What the task requires: Return the records verbatim, from their first line through the line that contains "The image size is (1023, 712). pos(513,108)", with both of those lines included.
□ □ □
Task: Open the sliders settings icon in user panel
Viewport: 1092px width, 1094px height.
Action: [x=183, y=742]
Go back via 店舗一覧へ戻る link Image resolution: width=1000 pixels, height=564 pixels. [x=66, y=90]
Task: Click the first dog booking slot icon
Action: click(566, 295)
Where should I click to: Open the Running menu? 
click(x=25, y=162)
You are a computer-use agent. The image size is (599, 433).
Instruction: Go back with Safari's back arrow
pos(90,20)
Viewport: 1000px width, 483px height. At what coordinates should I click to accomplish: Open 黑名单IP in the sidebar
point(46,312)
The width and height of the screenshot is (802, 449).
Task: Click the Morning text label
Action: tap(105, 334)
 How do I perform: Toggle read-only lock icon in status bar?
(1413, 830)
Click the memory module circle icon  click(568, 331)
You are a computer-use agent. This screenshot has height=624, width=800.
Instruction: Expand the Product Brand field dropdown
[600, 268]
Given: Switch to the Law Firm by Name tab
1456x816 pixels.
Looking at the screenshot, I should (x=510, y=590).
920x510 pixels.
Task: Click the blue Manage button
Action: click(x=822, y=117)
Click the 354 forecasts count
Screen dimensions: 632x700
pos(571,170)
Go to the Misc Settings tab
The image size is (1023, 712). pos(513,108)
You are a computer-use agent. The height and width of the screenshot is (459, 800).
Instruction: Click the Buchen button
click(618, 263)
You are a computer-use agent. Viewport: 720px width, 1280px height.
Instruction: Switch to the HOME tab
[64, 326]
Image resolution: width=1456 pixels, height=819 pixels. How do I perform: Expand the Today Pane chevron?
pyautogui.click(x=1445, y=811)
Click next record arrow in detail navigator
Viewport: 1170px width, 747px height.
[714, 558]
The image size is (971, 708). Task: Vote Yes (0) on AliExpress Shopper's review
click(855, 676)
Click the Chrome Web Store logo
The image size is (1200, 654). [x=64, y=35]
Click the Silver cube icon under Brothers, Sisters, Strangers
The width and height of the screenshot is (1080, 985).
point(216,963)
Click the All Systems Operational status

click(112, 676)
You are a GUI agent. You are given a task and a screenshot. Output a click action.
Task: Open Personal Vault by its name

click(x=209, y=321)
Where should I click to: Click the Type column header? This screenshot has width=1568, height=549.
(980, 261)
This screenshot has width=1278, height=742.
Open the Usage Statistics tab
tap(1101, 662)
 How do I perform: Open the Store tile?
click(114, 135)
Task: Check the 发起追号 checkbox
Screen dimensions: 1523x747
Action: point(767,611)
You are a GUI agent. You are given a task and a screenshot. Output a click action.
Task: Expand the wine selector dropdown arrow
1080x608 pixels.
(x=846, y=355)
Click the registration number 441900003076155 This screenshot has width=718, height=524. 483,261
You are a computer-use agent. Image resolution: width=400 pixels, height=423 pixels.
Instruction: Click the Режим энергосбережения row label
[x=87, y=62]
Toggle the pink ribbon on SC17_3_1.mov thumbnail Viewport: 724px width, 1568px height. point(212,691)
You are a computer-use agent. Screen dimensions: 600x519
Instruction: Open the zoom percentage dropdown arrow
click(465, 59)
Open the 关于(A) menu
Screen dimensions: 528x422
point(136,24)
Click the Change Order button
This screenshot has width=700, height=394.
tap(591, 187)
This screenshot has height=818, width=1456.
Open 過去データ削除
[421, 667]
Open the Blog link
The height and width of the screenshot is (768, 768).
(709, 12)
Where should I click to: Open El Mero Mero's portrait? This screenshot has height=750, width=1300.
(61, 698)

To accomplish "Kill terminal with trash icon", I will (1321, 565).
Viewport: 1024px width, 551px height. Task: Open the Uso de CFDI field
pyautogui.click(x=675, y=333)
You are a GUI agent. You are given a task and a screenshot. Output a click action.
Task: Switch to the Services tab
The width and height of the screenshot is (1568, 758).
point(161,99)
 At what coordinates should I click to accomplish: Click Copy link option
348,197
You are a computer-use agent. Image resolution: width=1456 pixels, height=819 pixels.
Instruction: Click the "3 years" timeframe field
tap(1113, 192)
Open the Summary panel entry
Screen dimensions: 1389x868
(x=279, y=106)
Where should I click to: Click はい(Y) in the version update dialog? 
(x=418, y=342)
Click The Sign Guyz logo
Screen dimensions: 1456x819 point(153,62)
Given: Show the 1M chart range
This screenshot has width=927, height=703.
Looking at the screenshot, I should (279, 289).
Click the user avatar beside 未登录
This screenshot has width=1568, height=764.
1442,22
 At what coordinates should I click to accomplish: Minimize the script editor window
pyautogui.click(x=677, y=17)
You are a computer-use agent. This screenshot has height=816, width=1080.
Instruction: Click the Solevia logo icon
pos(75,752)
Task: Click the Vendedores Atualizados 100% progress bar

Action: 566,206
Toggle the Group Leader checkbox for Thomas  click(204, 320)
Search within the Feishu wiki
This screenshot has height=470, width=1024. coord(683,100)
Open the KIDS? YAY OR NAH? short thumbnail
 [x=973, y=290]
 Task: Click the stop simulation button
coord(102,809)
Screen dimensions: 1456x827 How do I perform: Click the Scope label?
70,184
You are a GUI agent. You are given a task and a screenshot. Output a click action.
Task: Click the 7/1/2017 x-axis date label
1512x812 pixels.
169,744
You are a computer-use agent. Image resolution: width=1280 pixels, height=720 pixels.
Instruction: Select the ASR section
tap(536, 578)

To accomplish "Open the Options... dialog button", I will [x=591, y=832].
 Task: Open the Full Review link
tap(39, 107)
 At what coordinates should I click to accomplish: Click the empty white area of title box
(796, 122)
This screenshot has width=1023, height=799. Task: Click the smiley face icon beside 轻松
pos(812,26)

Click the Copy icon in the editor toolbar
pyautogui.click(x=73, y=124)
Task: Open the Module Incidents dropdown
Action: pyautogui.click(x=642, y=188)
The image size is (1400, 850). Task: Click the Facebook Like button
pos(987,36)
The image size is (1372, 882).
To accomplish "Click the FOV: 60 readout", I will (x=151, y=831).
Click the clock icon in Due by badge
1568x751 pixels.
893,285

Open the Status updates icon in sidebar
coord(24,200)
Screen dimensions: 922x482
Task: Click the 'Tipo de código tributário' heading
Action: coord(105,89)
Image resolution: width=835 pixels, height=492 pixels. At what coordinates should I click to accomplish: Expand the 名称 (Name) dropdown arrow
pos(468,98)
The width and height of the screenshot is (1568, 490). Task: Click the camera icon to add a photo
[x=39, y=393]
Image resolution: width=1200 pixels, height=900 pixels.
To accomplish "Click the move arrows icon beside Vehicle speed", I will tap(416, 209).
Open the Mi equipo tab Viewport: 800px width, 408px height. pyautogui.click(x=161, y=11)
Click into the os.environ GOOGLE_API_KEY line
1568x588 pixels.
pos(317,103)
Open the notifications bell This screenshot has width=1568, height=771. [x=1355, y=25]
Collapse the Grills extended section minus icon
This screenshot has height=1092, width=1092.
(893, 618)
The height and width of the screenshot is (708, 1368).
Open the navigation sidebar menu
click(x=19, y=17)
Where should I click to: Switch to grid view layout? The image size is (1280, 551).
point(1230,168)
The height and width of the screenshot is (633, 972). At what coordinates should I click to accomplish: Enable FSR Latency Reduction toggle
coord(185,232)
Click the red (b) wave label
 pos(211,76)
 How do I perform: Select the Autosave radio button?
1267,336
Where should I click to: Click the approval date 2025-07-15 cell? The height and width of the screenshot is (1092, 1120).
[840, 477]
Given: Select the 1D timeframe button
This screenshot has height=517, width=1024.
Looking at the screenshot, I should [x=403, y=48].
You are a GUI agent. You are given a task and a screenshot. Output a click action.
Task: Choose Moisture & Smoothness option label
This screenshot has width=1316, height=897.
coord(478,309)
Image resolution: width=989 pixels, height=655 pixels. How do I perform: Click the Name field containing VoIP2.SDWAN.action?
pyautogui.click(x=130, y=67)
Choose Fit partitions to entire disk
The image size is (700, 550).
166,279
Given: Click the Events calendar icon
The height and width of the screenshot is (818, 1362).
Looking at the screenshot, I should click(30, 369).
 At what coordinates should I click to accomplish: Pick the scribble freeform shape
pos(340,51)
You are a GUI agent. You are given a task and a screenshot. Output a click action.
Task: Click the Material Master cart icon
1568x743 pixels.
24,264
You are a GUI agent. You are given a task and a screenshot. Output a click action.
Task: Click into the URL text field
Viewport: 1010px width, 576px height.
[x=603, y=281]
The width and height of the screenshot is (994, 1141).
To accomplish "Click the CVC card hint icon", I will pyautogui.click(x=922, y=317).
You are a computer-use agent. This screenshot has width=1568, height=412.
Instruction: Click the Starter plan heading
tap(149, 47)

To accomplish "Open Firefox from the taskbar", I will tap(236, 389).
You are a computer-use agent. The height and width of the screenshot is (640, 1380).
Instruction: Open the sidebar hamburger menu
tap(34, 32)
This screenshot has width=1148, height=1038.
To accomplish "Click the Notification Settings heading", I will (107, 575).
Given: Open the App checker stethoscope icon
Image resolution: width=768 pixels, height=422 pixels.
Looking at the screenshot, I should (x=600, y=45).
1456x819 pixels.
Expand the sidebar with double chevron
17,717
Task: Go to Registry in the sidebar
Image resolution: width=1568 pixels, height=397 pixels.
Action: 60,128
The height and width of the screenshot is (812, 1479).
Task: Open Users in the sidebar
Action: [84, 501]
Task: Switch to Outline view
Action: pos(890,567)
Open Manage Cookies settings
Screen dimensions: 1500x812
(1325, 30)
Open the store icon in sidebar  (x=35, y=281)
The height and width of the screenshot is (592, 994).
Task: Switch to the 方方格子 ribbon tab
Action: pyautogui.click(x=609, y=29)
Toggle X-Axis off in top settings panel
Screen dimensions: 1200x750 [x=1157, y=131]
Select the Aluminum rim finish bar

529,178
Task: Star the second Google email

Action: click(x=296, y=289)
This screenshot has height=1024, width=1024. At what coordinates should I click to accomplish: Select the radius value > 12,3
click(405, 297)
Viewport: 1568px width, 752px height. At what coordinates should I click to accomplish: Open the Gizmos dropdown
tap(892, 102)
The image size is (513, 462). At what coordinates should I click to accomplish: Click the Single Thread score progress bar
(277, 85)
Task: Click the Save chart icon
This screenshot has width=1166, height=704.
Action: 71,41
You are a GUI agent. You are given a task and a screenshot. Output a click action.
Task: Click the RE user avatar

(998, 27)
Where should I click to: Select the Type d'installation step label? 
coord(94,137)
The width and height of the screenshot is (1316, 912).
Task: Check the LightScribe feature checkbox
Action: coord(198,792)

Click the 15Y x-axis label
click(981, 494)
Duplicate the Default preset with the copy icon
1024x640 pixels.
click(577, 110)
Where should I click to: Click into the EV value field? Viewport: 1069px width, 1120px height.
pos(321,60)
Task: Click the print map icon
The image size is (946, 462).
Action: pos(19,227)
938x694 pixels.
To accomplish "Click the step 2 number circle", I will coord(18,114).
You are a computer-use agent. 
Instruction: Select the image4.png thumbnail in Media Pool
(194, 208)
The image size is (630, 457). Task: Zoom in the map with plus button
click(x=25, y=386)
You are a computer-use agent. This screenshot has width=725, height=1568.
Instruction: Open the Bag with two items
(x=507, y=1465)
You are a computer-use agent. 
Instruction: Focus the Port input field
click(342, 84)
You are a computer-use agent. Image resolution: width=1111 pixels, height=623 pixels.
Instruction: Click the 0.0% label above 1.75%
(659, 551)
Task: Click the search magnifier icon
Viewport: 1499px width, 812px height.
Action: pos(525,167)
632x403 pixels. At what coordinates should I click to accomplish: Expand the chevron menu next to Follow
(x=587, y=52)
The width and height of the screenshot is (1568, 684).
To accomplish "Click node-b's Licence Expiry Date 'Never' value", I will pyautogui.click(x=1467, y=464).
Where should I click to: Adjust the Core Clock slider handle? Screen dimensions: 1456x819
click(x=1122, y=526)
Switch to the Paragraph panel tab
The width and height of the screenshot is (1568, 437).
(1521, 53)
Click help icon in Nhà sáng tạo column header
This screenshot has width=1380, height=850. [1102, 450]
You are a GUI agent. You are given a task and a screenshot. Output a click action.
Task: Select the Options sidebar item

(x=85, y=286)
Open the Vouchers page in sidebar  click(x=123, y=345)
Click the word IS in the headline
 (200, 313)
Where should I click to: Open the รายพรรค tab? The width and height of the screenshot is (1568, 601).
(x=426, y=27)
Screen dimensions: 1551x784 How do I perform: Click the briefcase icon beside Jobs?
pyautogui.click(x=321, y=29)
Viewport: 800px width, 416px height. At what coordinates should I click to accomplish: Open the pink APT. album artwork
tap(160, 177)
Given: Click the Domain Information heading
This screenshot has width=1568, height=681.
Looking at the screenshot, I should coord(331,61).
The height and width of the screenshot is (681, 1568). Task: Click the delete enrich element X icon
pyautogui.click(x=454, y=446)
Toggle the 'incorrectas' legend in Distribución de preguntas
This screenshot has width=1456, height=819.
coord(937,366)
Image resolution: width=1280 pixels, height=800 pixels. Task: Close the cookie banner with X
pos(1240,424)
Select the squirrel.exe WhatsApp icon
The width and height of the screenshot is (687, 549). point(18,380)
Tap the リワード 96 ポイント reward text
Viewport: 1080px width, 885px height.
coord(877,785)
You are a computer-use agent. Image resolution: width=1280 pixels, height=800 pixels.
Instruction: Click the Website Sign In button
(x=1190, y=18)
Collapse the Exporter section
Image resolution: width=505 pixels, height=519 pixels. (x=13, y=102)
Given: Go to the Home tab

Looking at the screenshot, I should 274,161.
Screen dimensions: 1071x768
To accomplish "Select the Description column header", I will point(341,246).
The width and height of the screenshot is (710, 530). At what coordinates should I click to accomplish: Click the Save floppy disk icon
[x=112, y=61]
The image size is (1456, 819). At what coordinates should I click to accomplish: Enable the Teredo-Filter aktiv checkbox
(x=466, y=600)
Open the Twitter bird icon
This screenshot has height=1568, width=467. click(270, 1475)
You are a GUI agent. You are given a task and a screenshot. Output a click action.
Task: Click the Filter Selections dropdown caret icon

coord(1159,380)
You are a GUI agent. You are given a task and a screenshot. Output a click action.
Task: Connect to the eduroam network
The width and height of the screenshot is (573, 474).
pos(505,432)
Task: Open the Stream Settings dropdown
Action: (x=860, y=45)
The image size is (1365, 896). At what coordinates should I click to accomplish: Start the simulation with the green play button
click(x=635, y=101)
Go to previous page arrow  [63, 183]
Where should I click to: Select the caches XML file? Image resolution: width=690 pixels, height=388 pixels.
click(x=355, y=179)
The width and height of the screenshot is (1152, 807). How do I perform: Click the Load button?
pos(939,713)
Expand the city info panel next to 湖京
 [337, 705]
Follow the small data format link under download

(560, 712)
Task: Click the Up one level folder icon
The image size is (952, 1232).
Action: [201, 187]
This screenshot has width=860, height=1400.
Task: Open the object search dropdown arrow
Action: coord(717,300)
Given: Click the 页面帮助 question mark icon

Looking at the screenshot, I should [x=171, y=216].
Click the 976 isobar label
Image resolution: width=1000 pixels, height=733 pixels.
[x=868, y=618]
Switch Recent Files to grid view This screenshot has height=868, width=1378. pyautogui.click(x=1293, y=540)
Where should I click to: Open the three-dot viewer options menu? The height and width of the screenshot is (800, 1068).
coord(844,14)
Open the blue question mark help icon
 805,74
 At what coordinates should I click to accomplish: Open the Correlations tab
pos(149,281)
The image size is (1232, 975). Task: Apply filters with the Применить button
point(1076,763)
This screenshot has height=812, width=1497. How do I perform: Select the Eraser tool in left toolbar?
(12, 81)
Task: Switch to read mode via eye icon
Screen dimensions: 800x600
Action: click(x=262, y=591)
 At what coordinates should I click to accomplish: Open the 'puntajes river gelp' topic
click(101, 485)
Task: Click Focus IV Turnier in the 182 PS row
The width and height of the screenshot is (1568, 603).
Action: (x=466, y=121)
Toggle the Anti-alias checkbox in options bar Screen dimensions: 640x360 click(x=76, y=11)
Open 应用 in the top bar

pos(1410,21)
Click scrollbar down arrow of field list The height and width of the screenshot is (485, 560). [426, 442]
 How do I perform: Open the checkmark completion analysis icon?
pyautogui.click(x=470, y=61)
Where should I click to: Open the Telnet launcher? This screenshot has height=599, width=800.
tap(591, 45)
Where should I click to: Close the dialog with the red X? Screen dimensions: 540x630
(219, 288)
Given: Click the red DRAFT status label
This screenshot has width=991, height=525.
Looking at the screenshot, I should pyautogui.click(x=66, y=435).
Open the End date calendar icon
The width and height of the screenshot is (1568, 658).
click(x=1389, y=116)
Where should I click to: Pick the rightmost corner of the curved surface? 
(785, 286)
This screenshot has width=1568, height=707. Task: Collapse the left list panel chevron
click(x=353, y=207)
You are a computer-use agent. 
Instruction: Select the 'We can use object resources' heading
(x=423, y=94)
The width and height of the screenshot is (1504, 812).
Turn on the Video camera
□ □ □
Exercise solution:
Task: Open the sliders settings icon in user panel
Viewport: 1092px width, 1094px height.
Action: [x=183, y=742]
Go back via 店舗一覧へ戻る link Image resolution: width=1000 pixels, height=564 pixels. [x=66, y=90]
Task: Click the first dog booking slot icon
Action: click(566, 295)
Where should I click to: Open the Running menu? 
click(x=25, y=162)
You are a computer-use agent. The image size is (599, 433).
Instruction: Go back with Safari's back arrow
pos(90,20)
Viewport: 1000px width, 483px height. At what coordinates should I click to accomplish: Open 黑名单IP in the sidebar
point(46,312)
The width and height of the screenshot is (802, 449).
Task: Click the Morning text label
Action: tap(105, 334)
 How do I perform: Toggle read-only lock icon in status bar?
(1413, 830)
Click the memory module circle icon  click(568, 331)
You are a computer-use agent. This screenshot has height=624, width=800.
Instruction: Expand the Product Brand field dropdown
[600, 268]
Given: Switch to the Law Firm by Name tab
1456x816 pixels.
Looking at the screenshot, I should (x=510, y=590).
920x510 pixels.
Task: Click the blue Manage button
Action: click(x=822, y=117)
Click the 354 forecasts count
Screen dimensions: 632x700
pos(571,170)
Go to the Misc Settings tab
The image size is (1023, 712). pos(513,108)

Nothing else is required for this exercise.